Tri Polyta
- Formerly: PT Tri Polyta Indonesia Tbk
- Industry: Chemical manufacturing
- Headquarters: Indonesia
- Website: www.chandra-asri.com

= Tri Polyta =

Indonesian chemical manufacturer

Tri Polyta is an insolvent Indonesian chemicals manufacturer which has acquired notoriety in Indonesian investment circles because of its default on a large 1996 bond issue and its success in persuading a court in Indonesia to protect it from the enforcement of its bond obligations.

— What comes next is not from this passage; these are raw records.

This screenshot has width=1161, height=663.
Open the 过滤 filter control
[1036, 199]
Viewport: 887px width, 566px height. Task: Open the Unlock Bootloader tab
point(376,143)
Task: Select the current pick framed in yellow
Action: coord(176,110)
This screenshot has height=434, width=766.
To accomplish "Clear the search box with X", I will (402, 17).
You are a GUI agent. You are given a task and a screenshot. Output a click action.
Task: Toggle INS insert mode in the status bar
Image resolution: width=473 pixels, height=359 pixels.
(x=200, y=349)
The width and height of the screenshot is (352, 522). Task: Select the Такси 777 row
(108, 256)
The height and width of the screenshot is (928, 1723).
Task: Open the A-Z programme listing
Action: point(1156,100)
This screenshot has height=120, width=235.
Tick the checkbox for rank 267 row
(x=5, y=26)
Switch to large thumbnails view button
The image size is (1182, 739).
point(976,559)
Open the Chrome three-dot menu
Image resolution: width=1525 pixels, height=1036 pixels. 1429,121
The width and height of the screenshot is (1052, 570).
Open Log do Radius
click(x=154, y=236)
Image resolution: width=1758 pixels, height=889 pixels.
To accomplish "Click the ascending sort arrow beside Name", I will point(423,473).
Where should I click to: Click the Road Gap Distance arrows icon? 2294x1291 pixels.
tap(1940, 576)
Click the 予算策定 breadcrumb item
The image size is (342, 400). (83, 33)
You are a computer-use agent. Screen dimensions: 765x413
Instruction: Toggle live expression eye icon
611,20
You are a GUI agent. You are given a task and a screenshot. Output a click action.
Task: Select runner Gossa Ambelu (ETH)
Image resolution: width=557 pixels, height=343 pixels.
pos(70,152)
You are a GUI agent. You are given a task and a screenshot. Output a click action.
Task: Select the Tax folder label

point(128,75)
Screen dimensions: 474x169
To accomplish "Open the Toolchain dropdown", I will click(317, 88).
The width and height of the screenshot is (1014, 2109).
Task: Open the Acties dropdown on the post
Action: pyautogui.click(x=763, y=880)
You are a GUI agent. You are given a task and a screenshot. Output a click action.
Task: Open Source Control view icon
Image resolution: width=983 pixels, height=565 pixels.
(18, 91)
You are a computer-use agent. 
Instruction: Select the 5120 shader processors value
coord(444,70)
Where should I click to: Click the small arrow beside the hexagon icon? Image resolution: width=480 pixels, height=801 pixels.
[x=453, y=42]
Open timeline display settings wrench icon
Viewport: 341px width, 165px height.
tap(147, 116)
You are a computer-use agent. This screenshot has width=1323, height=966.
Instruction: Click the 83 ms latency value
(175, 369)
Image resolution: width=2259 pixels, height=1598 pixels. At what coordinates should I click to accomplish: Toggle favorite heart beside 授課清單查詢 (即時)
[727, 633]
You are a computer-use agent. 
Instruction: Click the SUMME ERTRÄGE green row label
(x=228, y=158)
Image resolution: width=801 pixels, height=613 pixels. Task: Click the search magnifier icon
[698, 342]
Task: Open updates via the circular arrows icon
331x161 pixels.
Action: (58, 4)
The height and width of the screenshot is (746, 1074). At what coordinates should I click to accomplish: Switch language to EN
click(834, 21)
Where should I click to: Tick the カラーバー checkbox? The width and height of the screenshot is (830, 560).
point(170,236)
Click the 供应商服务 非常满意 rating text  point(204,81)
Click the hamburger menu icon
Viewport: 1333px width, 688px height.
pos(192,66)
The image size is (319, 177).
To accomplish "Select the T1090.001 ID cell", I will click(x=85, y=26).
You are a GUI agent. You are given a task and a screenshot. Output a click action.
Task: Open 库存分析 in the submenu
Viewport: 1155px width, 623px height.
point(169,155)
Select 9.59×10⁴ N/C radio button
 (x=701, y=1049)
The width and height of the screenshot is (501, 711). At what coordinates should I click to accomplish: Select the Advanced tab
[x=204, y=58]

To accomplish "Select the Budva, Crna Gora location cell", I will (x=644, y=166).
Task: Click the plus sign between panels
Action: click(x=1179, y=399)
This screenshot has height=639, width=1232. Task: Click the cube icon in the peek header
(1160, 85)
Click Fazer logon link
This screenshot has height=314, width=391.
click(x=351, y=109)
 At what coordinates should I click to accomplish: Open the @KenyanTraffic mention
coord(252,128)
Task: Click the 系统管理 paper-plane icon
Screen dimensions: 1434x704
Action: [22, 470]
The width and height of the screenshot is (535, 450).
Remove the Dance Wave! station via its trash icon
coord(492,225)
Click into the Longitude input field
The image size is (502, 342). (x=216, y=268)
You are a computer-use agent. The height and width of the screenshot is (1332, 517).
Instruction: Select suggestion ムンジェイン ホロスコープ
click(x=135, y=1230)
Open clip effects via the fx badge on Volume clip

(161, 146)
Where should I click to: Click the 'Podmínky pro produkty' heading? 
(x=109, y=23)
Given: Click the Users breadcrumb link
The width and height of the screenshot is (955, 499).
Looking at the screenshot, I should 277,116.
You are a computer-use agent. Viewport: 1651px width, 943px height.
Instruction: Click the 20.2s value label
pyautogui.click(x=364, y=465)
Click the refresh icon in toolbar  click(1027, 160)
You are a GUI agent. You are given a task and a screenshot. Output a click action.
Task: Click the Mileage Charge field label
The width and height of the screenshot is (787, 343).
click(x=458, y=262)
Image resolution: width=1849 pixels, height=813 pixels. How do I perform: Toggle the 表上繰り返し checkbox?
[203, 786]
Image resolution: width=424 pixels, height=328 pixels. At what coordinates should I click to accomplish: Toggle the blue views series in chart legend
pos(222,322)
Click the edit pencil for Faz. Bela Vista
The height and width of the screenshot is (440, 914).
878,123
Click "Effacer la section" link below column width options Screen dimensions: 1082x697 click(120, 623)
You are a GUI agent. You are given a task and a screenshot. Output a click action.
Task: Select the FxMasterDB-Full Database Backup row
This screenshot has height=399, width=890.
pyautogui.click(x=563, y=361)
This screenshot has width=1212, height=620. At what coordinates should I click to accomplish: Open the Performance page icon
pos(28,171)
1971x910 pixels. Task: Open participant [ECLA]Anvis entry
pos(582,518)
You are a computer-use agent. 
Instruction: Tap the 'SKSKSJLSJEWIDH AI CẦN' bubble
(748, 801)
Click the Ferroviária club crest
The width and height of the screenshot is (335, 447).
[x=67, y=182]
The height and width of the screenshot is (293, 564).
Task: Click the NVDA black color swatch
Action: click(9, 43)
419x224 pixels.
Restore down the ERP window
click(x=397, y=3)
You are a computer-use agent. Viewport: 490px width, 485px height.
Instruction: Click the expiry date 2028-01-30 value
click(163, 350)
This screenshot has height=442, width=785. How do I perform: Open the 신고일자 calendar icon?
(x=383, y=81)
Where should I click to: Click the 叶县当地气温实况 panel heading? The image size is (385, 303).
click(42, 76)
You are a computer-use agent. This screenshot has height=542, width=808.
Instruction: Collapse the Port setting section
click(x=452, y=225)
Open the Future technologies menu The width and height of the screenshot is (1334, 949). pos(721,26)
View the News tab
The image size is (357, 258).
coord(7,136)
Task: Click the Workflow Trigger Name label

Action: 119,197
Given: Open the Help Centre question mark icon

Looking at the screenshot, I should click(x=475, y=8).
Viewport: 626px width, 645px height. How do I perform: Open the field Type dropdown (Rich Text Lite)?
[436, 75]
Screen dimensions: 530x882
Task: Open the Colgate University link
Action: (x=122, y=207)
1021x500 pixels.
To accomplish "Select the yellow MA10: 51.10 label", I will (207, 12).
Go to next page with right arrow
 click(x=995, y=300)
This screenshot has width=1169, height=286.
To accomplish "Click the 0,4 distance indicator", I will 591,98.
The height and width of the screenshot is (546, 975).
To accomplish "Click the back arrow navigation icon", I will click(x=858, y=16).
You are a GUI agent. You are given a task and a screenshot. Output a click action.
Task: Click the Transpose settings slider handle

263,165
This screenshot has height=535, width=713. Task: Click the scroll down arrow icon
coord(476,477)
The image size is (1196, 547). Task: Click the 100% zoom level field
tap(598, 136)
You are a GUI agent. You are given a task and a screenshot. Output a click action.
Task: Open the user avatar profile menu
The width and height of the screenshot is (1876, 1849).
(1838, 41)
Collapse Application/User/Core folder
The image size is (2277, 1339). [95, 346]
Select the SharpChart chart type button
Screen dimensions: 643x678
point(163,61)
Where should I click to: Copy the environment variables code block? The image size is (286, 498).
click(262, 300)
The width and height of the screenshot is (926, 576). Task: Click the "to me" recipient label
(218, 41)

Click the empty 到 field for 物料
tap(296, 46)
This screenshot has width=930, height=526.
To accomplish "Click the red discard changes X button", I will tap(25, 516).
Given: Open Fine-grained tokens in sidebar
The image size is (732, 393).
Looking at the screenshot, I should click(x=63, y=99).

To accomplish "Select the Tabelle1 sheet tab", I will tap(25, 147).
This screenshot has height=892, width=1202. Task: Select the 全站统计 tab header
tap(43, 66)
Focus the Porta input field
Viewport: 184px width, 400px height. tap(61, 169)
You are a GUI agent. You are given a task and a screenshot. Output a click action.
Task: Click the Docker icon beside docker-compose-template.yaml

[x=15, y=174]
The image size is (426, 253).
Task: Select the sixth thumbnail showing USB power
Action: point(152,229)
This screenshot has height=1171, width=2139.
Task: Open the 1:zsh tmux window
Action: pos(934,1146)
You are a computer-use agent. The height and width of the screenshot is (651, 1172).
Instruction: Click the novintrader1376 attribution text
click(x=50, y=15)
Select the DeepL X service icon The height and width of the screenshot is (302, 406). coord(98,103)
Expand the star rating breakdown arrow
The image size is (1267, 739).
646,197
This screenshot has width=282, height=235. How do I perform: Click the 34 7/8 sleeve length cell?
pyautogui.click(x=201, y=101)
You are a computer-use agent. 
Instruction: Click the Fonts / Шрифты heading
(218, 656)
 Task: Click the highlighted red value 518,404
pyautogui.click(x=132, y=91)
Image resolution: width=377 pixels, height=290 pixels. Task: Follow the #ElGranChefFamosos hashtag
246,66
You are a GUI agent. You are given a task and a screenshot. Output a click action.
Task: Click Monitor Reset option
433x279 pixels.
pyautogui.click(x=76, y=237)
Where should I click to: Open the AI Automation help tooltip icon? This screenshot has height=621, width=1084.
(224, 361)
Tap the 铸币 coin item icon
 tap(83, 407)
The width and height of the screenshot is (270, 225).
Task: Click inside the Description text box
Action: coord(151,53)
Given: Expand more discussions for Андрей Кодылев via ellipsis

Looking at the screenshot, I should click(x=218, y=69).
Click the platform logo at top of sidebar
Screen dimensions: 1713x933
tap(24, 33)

Tri Polyta (formally PT Tri Polyta Indonesia Tbk) brought a lawsuit in the district court of Serang, naming ninety-seven defendants, including AIM Capital Management, Houston, Texas; Cargill Financial Services Corp., Minnetonka, Minn.; Invista Capital Management, Des Moines, Iowa; BNP Paribas Asset Management, New York; Oaktree Capital Management, Los Angeles, Calif.; Cerberus Capital Management, New York; Euroclear, Brussels, Belgium, and Millennium Partners, New York. It argued that it had been induced by the actions of the defendants into entering into an underwriting agreement that was fraudulent under Indonesian law.

The court agreed in May 2004, freeing Tri Polyta of the obligation to repay US$185 million in principal, as well as close to US$119 million in interest. The creditors were appealing.

In 2011, Prajogo Pangestu acquired Tri Polyta.